Jane Sybilla Fordham studied fine art (painting) for four years at Middlesex and Brighton, after college she set up the prestigious Red Herring Studios in Brighton with a few friends which is now celebrating it's twentieth year.
She has had a diverse career exhibiting paintings, installations and theatre set design in the UK and abroad. For the past ten years she has been working in the public art arena, commissioned by companies such as McAlpine construction company, the C.E.O. of Kimberly-Clark in Dallas, Texas and local authorities in the UK including two pieces that contributed to the civic award winning Brighton seafront development.

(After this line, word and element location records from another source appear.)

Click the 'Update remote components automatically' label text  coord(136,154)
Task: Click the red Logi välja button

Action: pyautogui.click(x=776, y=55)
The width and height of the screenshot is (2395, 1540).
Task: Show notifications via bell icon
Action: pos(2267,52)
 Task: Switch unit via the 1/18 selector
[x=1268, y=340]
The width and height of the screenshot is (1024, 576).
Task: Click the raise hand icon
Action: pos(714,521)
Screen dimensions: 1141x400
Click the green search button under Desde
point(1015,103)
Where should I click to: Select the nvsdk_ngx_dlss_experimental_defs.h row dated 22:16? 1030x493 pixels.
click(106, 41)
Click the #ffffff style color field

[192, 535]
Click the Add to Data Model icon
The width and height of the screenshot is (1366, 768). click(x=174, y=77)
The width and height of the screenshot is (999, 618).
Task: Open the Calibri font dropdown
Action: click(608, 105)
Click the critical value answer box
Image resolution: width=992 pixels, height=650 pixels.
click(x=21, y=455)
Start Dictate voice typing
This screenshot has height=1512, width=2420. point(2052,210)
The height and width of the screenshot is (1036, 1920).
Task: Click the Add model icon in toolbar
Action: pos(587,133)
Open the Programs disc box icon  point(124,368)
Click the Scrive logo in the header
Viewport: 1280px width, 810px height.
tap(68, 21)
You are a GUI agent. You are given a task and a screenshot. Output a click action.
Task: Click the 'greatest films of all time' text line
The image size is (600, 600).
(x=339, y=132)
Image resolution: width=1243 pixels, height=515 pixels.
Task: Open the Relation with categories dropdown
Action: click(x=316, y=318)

In 1995 she studied traditional Italian mosaic installation under Felix Cecconi and continues to expand on her considerable range of skills using technologically advanced materials combined with traditional techniques.
Jane's painting has been a constant throughout her various public art work over the years and as she says it is 'the source of all my ideas, it is where I think'. Her paintings have been commissioned by Anita Roddick for the launch of the body shop's Bergamot and Hemp ranges, and by Fiachre Gibbons, arts correspondent for the Guardian.
I paint in oil on wood, I also make public art pieces in mosaic and stone to commission, increasingly I find myself being drawn ever more strongly back towards the intimacy and immediacy of painting.
In my paintings of figures I try to capture the essence of the moments of wondering, a timeless place of aloneness, waiting and searching. They are universal portraits, not a specific person but a familiar feeling at the centre of us all.
Some of the portraits take the guise of imaginary still-lifes, the human presence emerges from the atmosphere surrounding and imbued within the objects lingering like an atmosphere from a dream. As when treasured possessions take on the essence of the treasurer.
I make paintings in groups of four or five, surrounding myself with them all at once in the studio, circling back to them repeatedly until the atmosphere is right. The experience is not dissimilar to being in the intimate presence of friends at dinner. I converse with the paintings through the paint; their characters emerge with continued attention.
The texture of the oil paint is rich and luscious in contrast with the worn wood surfaces I use, the wood often suggests a tabletop on which a scenario takes place amongst the cups, fruit and bowls. They are unframed pieces, the uneven quality of the wood finish is an integral part of the work. The work should be considered and hung as an object as much as a painting.
There are invocations of the spirituality of icon painting, of the contemplative symbolic archetypes of the tarot in my work, these are areas to which I feel an affinity.